* [Problem statement]:
Report, in full, each line of the material below in which the string "avatar" occurs.

* [Input records]:
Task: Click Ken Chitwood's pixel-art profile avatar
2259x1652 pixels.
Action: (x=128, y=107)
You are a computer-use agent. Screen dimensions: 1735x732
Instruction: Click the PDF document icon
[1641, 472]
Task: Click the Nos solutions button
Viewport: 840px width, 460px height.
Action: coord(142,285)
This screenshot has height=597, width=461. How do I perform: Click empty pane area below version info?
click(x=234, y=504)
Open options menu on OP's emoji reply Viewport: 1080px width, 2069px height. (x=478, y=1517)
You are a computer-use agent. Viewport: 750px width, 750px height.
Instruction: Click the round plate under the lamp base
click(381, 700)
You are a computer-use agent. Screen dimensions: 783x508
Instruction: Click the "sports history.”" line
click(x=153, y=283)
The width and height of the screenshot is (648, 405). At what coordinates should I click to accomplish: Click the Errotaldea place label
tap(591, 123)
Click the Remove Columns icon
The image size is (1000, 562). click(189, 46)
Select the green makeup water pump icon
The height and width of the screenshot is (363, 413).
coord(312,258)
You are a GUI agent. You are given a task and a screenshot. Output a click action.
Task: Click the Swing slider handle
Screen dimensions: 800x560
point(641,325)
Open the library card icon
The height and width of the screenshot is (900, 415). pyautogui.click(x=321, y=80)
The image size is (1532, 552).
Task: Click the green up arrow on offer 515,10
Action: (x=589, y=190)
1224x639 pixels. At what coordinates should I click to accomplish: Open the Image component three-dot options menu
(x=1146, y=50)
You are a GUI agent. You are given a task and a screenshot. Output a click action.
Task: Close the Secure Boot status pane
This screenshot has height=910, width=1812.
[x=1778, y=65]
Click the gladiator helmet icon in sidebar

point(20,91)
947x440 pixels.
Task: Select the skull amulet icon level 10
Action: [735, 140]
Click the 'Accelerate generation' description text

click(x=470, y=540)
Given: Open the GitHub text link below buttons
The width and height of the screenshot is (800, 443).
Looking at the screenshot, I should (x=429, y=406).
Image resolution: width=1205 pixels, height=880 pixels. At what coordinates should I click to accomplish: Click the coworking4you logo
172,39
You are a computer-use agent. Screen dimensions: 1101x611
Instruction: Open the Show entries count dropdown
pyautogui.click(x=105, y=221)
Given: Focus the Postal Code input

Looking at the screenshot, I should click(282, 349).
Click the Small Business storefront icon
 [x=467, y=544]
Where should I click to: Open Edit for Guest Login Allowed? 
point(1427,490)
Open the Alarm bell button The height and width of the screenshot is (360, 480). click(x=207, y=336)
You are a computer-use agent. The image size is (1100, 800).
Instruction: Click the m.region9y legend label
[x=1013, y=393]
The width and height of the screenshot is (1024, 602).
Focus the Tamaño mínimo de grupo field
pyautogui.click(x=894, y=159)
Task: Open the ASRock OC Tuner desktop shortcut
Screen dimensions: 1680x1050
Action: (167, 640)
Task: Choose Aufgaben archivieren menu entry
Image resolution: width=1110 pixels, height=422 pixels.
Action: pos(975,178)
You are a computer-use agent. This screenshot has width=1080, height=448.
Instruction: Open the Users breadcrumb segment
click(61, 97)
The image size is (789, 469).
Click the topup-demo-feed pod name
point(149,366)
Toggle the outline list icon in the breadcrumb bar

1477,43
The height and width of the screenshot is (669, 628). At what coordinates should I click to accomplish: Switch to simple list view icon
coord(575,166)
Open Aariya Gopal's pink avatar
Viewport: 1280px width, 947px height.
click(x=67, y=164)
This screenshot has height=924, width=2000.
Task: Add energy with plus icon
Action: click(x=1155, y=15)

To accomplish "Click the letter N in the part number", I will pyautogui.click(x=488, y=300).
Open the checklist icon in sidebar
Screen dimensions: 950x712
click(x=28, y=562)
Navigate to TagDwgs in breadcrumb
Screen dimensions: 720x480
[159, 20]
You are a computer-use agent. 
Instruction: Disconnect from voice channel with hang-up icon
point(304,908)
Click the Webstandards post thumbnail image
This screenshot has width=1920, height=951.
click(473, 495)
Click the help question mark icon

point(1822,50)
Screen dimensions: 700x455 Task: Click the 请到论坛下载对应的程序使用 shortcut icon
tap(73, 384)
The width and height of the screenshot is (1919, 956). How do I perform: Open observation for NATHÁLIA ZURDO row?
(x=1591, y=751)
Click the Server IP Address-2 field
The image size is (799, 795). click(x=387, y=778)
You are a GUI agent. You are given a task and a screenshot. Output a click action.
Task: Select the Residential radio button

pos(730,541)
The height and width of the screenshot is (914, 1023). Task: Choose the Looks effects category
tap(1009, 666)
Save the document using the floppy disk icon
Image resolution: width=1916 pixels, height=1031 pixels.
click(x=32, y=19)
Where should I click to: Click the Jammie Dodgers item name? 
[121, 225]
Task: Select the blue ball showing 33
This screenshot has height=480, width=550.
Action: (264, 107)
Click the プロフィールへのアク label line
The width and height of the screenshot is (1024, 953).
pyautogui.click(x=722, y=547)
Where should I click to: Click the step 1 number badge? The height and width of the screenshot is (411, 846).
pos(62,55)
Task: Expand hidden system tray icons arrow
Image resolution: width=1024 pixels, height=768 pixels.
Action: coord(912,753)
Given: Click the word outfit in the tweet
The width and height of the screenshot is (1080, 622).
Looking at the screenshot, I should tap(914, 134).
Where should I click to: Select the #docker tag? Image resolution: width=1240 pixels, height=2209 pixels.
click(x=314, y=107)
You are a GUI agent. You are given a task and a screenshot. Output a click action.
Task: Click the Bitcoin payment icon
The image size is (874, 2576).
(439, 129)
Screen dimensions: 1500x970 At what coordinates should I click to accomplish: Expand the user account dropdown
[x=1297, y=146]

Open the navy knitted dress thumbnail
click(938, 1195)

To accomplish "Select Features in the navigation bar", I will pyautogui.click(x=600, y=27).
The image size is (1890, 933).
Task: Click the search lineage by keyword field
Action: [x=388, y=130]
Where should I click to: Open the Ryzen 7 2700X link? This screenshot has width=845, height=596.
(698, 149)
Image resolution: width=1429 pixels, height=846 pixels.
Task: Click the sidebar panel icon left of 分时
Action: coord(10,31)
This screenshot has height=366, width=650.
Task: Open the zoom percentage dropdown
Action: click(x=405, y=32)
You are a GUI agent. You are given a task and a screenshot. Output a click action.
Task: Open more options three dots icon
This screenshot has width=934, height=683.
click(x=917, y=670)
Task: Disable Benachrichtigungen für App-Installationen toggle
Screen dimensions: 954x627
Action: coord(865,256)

* [Result of this task]:
Task: Click Ken Chitwood's pixel-art profile avatar
Open Aariya Gopal's pink avatar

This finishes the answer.